所以我有一个我正在使用的2D角色阵列。每个空间可以被“C”,“M”或“N”(意思不重要)占据。我有两个方法,一个检查元素周围的4个空格,另一个检查元素周围的8个空格。这是前者。
public boolean checkAnySpace4(char[][] grid, int x, int y)
{
if(grid[x-1][y] == 'N' || grid[x-1][y] == 'M'|| grid[x-1][y] == 'C')
{
return false;
}
if(grid[x-1][y-1] == 'N' || grid[x-1][y-1] == 'M'|| grid[x][y-1] == 'C')
{
return false;
}
if(grid[x][y-1] == 'N' || grid[x][y-1] == 'M'|| grid[x][y-1] == 'C')
{
return false;
}
if(grid[x+1][y] == 'N' || grid[x+1][y] == 'M'|| grid[x+1][y] == 'C')
{
return false;
}
else
return true;
}
我只是希望方法在任何周围元素(无论是4还是8)已被占用时返回false,如果所有元素都已打开,则返回true。
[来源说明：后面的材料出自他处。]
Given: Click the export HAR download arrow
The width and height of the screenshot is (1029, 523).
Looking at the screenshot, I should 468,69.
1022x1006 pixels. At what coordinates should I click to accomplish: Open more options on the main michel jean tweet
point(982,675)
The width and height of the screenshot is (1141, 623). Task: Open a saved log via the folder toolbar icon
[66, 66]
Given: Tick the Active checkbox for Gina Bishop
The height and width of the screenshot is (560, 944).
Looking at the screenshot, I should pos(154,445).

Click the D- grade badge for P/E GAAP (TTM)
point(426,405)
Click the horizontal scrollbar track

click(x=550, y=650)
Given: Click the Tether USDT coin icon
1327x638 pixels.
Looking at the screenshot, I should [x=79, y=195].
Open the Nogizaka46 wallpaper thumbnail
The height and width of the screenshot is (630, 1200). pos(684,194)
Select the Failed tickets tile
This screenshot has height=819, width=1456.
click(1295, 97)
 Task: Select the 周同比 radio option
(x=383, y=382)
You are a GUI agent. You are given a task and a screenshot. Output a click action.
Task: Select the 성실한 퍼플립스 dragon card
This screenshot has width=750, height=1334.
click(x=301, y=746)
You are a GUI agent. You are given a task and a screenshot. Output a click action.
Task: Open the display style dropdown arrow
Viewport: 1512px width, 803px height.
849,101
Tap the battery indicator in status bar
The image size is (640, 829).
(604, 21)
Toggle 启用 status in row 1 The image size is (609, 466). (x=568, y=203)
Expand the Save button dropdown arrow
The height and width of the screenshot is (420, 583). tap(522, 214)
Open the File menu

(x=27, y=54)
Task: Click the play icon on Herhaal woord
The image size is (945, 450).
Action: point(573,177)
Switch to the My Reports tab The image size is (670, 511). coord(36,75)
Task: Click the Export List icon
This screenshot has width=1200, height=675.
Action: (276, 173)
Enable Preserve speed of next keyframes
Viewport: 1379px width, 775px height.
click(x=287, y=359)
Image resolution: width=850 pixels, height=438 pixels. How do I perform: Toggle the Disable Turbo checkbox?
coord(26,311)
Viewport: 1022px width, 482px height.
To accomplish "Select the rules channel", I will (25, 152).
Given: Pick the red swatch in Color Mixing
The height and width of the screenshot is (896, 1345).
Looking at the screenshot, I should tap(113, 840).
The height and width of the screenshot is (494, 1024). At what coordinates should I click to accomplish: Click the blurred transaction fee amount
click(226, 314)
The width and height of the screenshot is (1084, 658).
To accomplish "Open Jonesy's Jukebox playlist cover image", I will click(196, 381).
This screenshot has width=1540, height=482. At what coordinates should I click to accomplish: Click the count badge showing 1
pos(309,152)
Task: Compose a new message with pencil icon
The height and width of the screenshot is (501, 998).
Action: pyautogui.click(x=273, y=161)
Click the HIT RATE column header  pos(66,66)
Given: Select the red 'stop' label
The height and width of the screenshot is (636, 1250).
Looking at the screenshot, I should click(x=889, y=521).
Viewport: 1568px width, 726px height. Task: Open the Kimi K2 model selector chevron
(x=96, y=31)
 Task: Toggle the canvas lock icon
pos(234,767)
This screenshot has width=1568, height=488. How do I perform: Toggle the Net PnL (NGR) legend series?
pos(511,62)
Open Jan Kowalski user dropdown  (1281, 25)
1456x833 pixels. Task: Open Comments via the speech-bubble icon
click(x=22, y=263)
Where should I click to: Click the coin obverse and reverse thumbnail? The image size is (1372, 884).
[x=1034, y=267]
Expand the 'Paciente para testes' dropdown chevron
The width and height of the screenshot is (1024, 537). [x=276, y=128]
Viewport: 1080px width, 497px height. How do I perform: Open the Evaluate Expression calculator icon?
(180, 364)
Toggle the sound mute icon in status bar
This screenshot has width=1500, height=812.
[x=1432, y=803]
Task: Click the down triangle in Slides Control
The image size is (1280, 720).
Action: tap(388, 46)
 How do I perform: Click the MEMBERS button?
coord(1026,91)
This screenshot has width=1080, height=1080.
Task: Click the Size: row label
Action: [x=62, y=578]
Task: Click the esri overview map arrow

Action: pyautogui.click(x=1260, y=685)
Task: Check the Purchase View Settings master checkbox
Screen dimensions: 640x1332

我该怎么做才能得到IndexOutOfBounds错误?
编辑:这是代码的其余部分。
public void start(int steps)
{
char [][] grid = new char[25][25];
int numCells = 0;
while (numCells < 10) {
//System.out.println("step = " + i);
int random = (int) Math.floor((Math.random() * 24));
int random2 = (int) Math.floor((Math.random() * 24));
if(checkGrid(grid, random, random2) == true) //if current cell is empty
{
addCellToGrid(grid, random, random2, 'N');//add cell with different coordinates
numCells++;
}
}
printGrid(grid);
System.out.print("exiting before steps");
//System.exit(-1);
/*
* Fix array index out of bounds error
*
*/
for(int i = 0; i < steps; i++)//populate array
{
for(int j = 0; j < 25; j++)
{
for(int k = 0; k < 25; k++)
{
if(new Random().nextDouble() <= (1-e)) //probability that cell dies
{
die(grid, j, k);
continue;
}
else ////if not dead, mutate with prob p_n for N,M cells, p_c for C cells
{
if(new Random().nextDouble() <= m) //mutate with prob m
{
mutate(grid, j,k);//mutate cell
if(grid[j][k] == 'N' || grid[j][k] == 'M')//if cell is type N or M
{
if(checkAnySpace4(grid, j, k))//if cell has space to divide
{
if(new Random().nextDouble() <= p_n)//divide with probability p_n
{
divide(grid, j, k);//divide cell
}
}
else
{
continue; //cell does not divide, do nothing
}
}
}
if(grid[j][k] == 'C')//C grid[j][k]s cannot mutate
{
if(checkAnySpace8(grid, j, k))//if cell has space to divide
{
if(new Random().nextDouble() <= p_c)//divide with probability p_c
{
divide(grid, j, k);//divide cell
}
}
}
}
}
}
}
printGrid(grid);
}
在checkAnySpace4方法的第一个if语句中抛出错误。
答案 0 :(得分:0)
在函数中再添加两个变量:size_x和size_y到函数。
然后:
public boolean checkAnySpace4(char[][] grid, int x, int y, int size_x, int size_y)
{
if(x == 0 || y == 0 || x == size_x || y == size_y){
/*complain on the console or raise an exception*/
return false;
}
if(grid[x-1][y] == 'N' || grid[x-1][y] == 'M'|| grid[x-1][y] == 'C')
{
return false;
}
if(grid[x-1][y-1] == 'N' || grid[x-1][y-1] == 'M'|| grid[x][y-1] == 'C')
{
return false;
}
if(grid[x][y-1] == 'N' || grid[x][y-1] == 'M'|| grid[x][y-1] == 'C')
{
return false;
}
if(grid[x+1][y] == 'N' || grid[x+1][y] == 'M'|| grid[x+1][y] == 'C')
{
return false;
}
else
return true;
}
您可能需要从size_x和size_y中减去1。